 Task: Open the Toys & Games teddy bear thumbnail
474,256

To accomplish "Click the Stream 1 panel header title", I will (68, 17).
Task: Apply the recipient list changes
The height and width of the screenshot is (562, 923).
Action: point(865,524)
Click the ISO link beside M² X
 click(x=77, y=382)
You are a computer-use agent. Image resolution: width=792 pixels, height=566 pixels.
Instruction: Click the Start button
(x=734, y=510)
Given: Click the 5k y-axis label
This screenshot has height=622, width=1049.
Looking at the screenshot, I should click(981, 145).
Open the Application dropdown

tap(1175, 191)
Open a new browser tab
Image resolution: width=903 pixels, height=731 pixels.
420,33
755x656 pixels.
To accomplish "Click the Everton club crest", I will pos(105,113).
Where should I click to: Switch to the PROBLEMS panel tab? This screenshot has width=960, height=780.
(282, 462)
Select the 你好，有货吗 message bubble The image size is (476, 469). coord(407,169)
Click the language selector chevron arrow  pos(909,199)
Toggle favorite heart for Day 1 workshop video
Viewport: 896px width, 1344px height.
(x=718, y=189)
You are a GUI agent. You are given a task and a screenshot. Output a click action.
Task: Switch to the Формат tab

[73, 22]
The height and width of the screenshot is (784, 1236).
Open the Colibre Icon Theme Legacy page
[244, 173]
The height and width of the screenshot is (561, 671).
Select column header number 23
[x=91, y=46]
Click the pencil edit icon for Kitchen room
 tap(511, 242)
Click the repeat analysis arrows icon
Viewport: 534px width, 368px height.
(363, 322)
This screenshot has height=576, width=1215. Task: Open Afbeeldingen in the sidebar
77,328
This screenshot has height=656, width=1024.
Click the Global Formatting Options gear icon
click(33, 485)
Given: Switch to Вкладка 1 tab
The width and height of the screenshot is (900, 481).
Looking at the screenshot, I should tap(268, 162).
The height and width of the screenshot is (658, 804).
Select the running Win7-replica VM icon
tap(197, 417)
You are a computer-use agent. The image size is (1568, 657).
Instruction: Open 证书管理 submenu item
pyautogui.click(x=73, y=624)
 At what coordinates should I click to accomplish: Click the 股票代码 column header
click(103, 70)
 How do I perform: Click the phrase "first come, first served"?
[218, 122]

Exercise brief —
Above this task is a listing. Restate, word for word and with nothing added, the lines from the one with "You are a computer-use agent. Image" through the one with "Select the 你好，有货吗".

Task response —
You are a computer-use agent. Image resolution: width=792 pixels, height=566 pixels.
Instruction: Click the Start button
(x=734, y=510)
Given: Click the 5k y-axis label
This screenshot has height=622, width=1049.
Looking at the screenshot, I should click(981, 145).
Open the Application dropdown

tap(1175, 191)
Open a new browser tab
Image resolution: width=903 pixels, height=731 pixels.
420,33
755x656 pixels.
To accomplish "Click the Everton club crest", I will pos(105,113).
Where should I click to: Switch to the PROBLEMS panel tab? This screenshot has width=960, height=780.
(282, 462)
Select the 你好，有货吗 message bubble The image size is (476, 469). coord(407,169)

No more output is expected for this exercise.